**Requirement**: The output should be every line below, retyped exactly, with no images.

**Data to examine**:
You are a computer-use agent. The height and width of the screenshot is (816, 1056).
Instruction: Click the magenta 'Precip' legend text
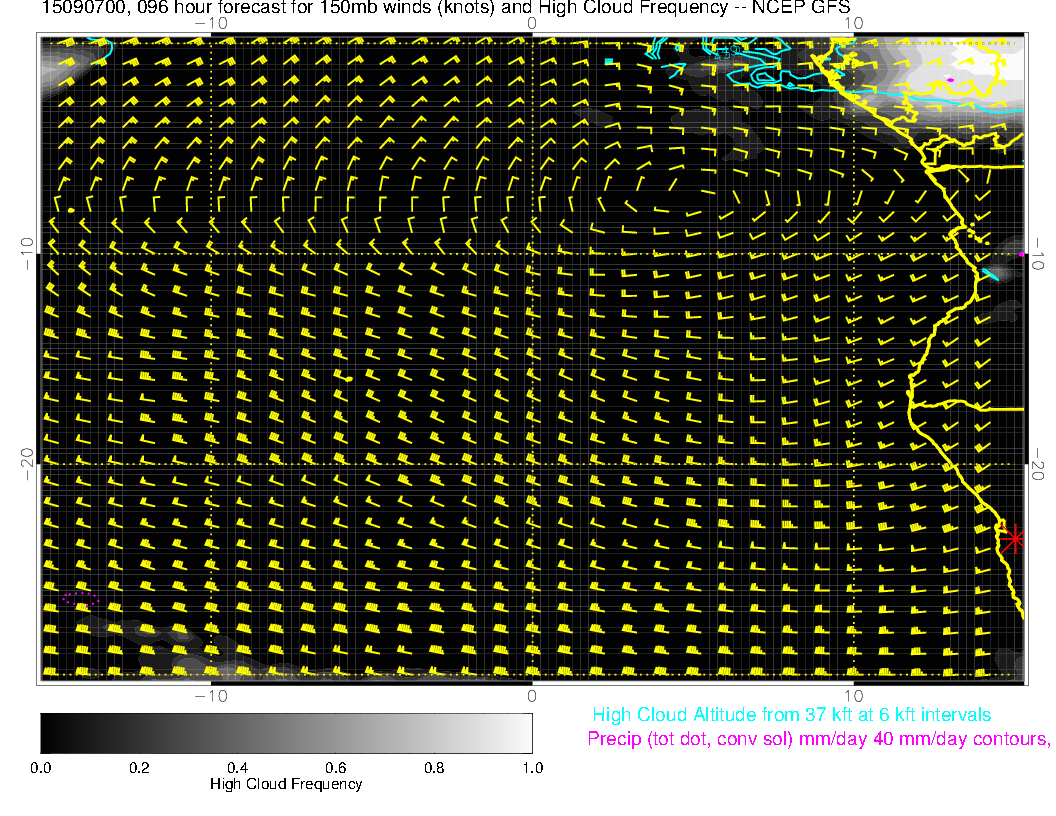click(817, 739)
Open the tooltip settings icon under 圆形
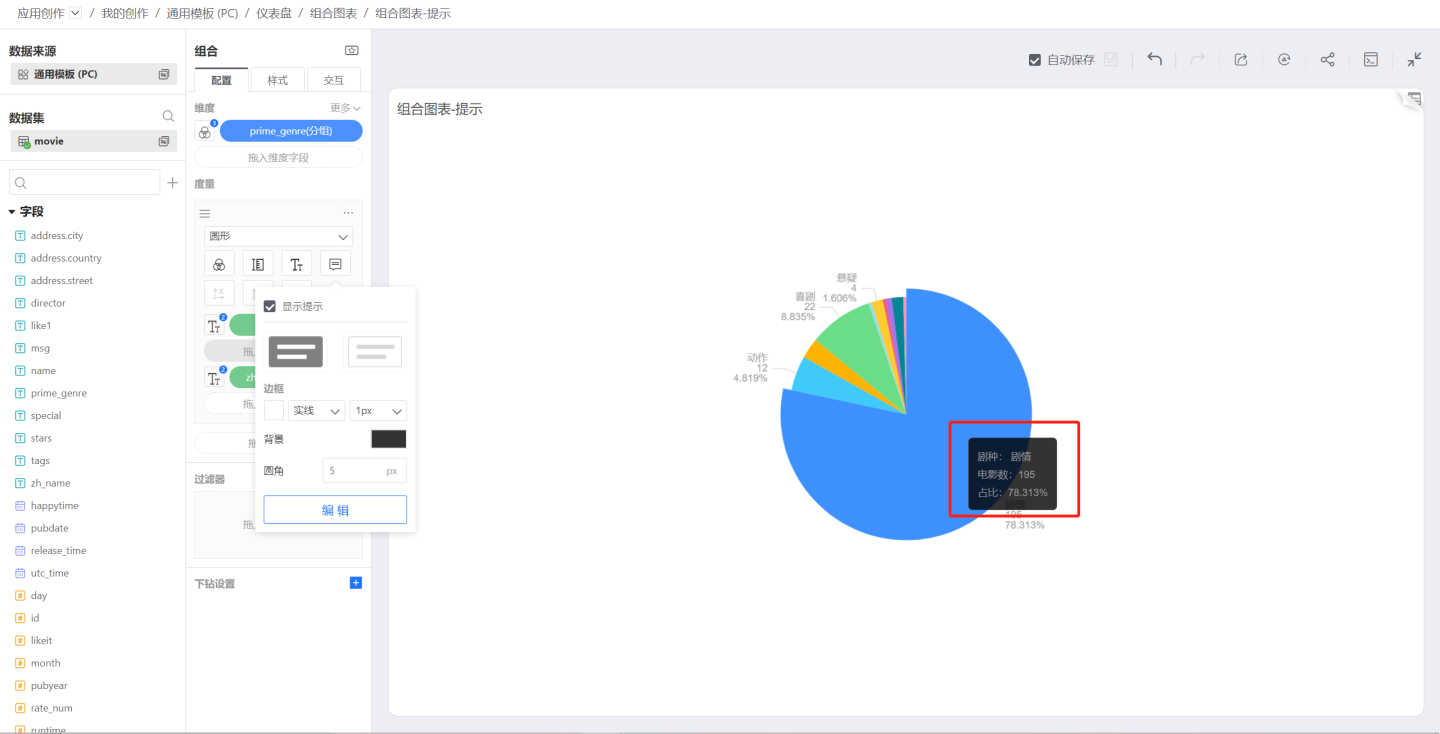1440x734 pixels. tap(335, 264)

**Task response**:
You are a computer-use agent. The height and width of the screenshot is (816, 1056).
Instruction: Click the magenta 'Precip' legend text
click(817, 739)
Open the tooltip settings icon under 圆形
1440x734 pixels. tap(335, 264)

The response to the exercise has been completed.